EXERCISE INPUT
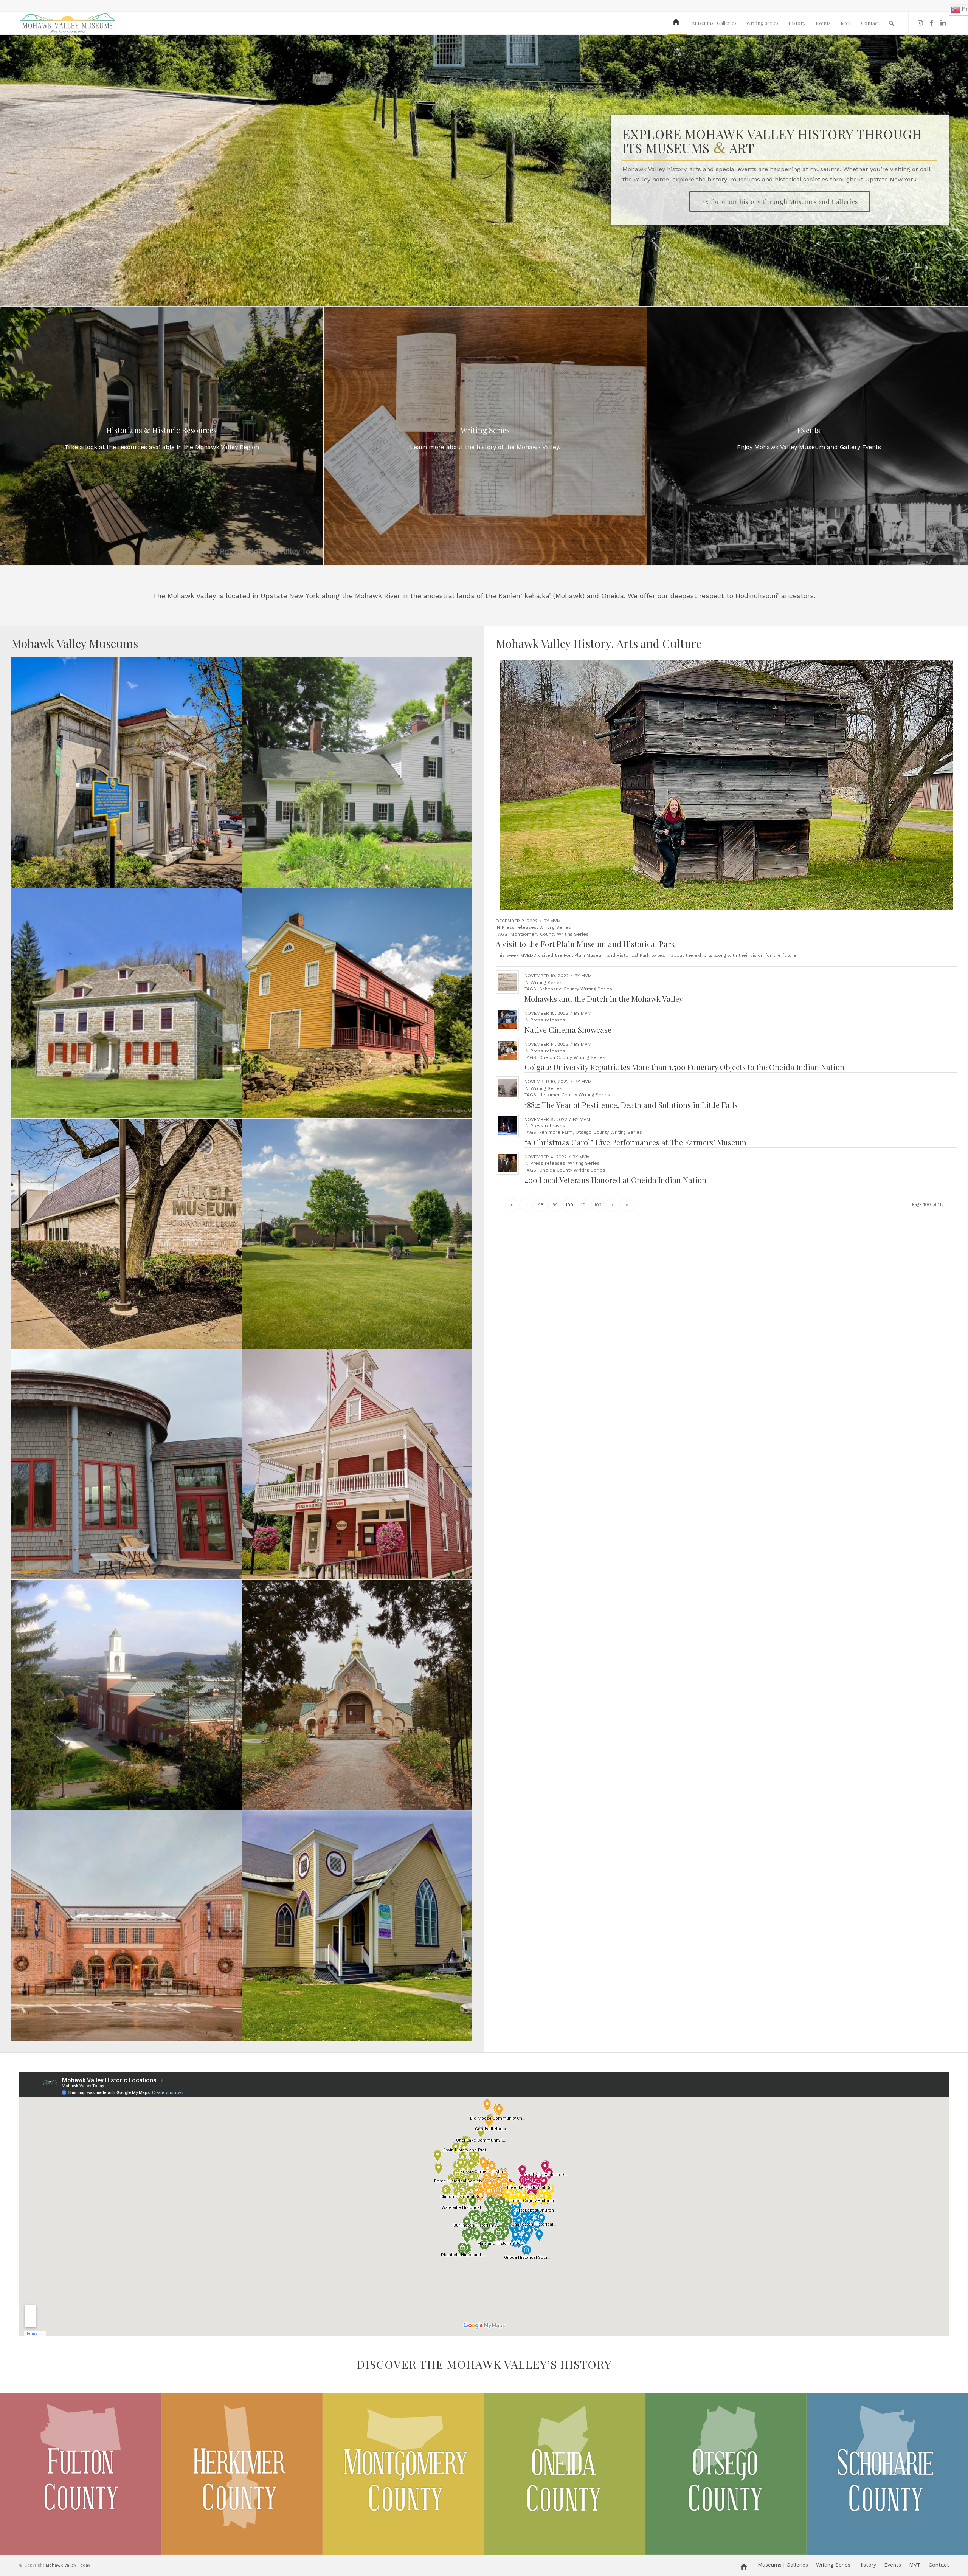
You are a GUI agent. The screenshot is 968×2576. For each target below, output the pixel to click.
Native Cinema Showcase (567, 1030)
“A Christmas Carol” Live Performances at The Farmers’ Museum (635, 1142)
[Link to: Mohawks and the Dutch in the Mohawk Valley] (507, 982)
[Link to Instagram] (920, 22)
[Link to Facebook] (931, 22)
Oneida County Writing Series (572, 1057)
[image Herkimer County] (242, 2474)
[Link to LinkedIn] (943, 22)
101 (584, 1205)
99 (555, 1205)
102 (598, 1205)
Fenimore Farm (556, 1132)
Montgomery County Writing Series (549, 934)
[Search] (891, 23)
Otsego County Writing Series (609, 1132)
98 (540, 1205)
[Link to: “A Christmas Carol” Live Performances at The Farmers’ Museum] (507, 1125)
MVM (555, 921)
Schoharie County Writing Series (575, 989)
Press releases (519, 927)
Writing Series (555, 927)
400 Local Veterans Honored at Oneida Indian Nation (615, 1180)
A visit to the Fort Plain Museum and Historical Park (585, 944)
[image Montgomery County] (403, 2474)
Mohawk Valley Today (68, 2565)
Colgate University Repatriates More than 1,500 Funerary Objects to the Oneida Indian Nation (684, 1067)
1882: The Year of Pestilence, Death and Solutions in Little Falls (631, 1105)
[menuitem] (677, 23)
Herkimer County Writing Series (574, 1094)
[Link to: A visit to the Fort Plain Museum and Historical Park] (726, 785)
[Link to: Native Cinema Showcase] (507, 1019)
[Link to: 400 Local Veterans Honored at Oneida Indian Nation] (507, 1163)
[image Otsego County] (726, 2474)
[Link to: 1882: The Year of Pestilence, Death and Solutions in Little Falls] (507, 1088)
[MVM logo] (67, 23)
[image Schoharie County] (887, 2474)
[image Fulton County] (80, 2474)
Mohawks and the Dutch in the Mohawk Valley (603, 999)
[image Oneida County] (564, 2474)
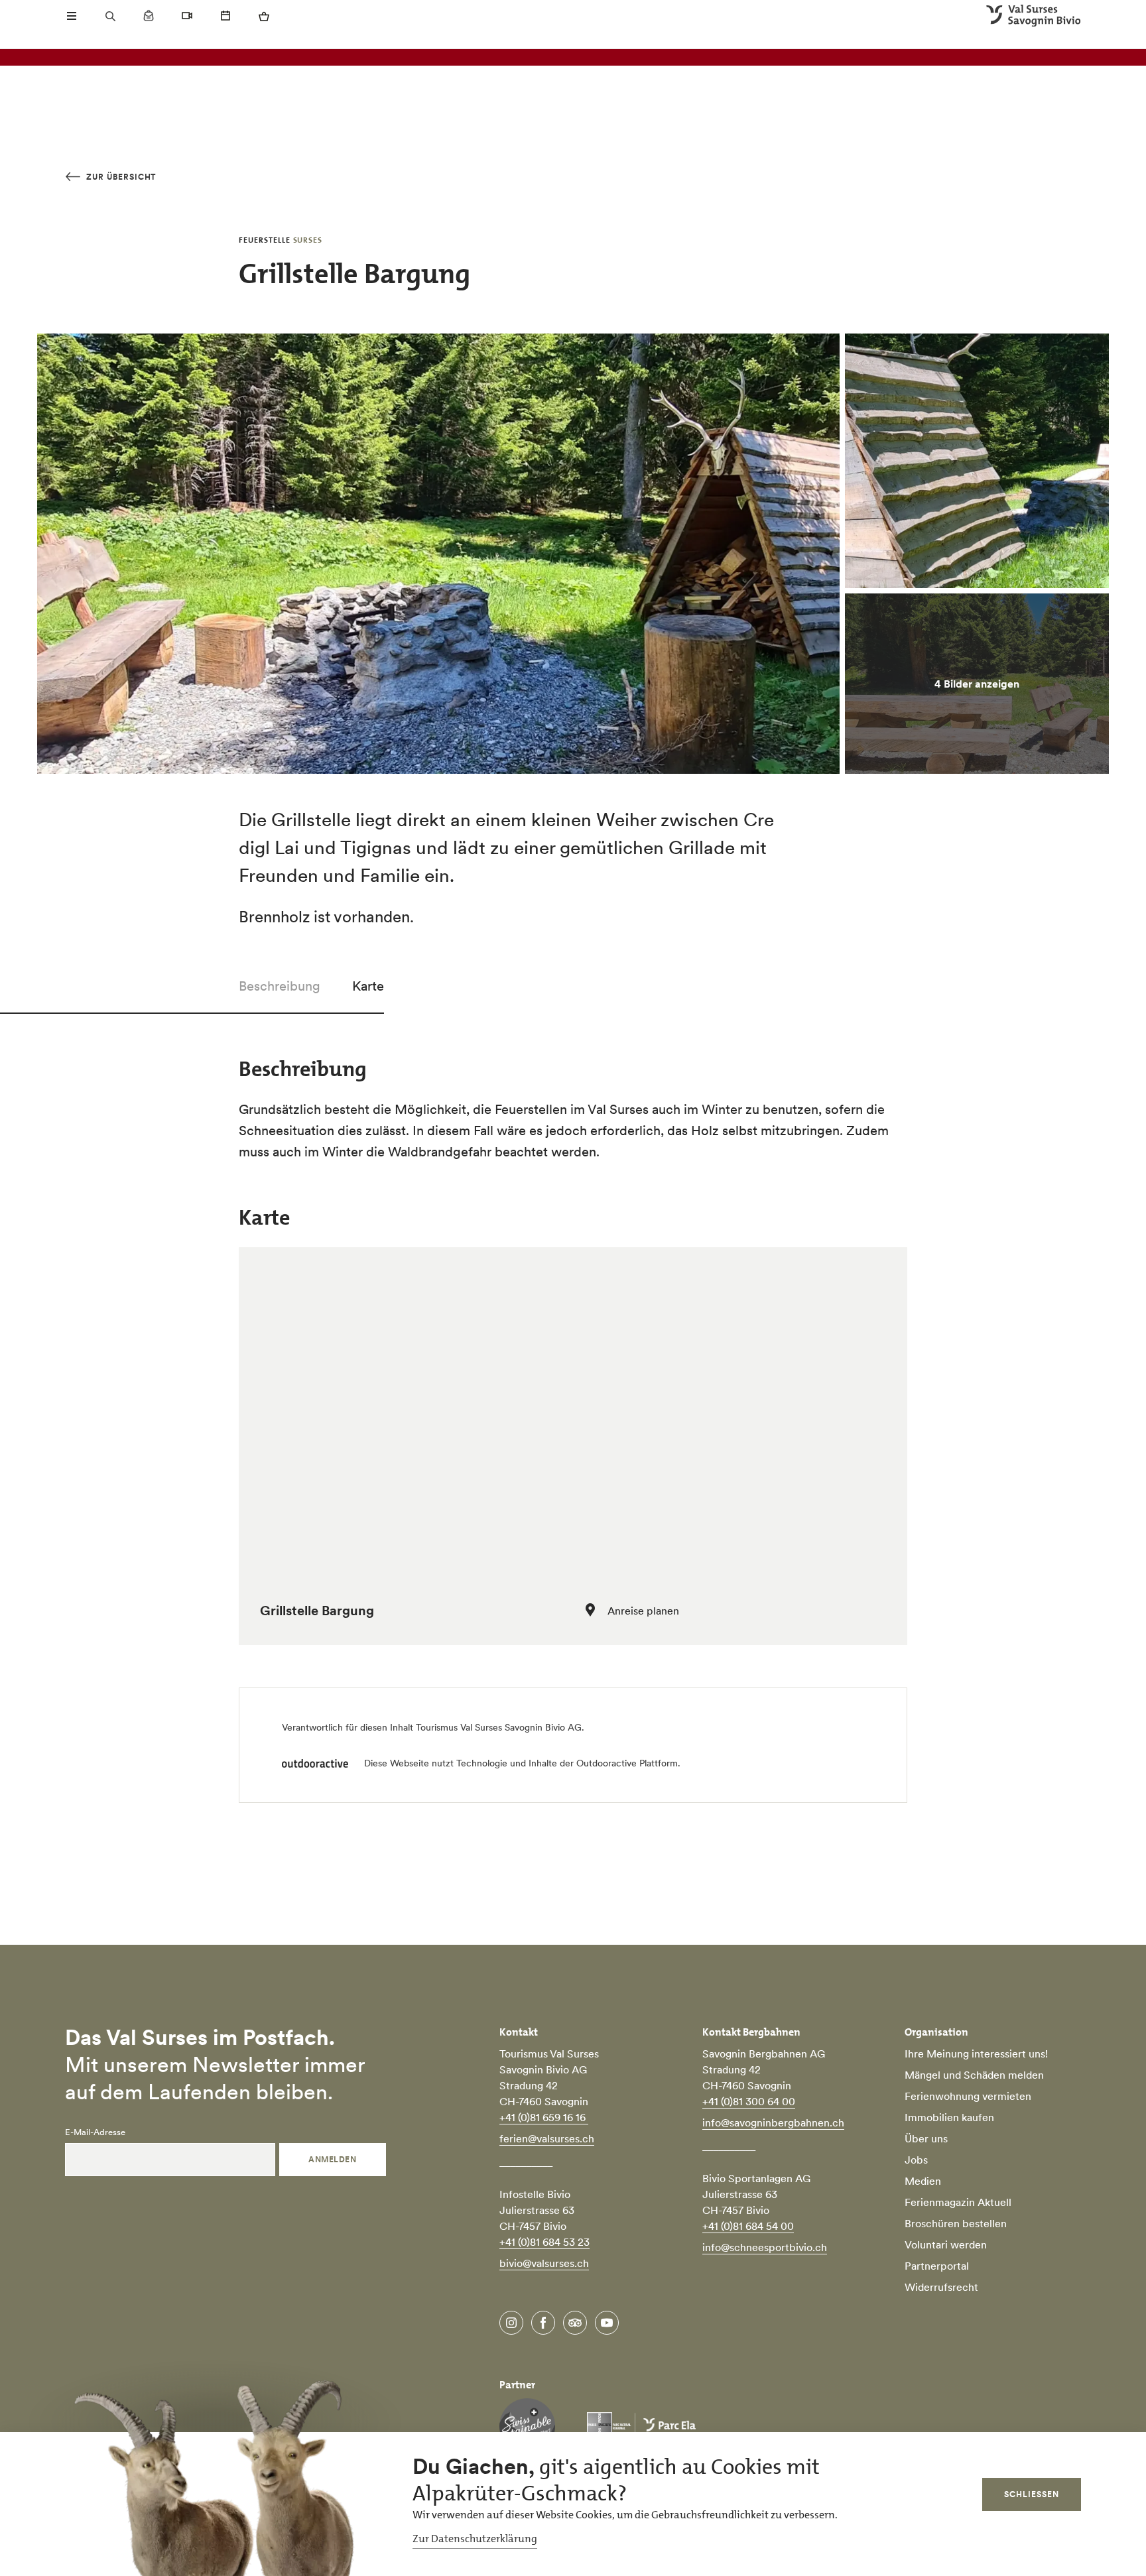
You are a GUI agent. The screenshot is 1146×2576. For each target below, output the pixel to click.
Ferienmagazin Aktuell (958, 2202)
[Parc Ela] (641, 2426)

YOUR INSTRUCTIONS
When the string "Local" appears in a line of the records above, that line is to be copied.

EXERCISE RESULT
400 Local Veterans Honored at Oneida Indian Nation (615, 1180)
[Link to: 400 Local Veterans Honored at Oneida Indian Nation] (507, 1163)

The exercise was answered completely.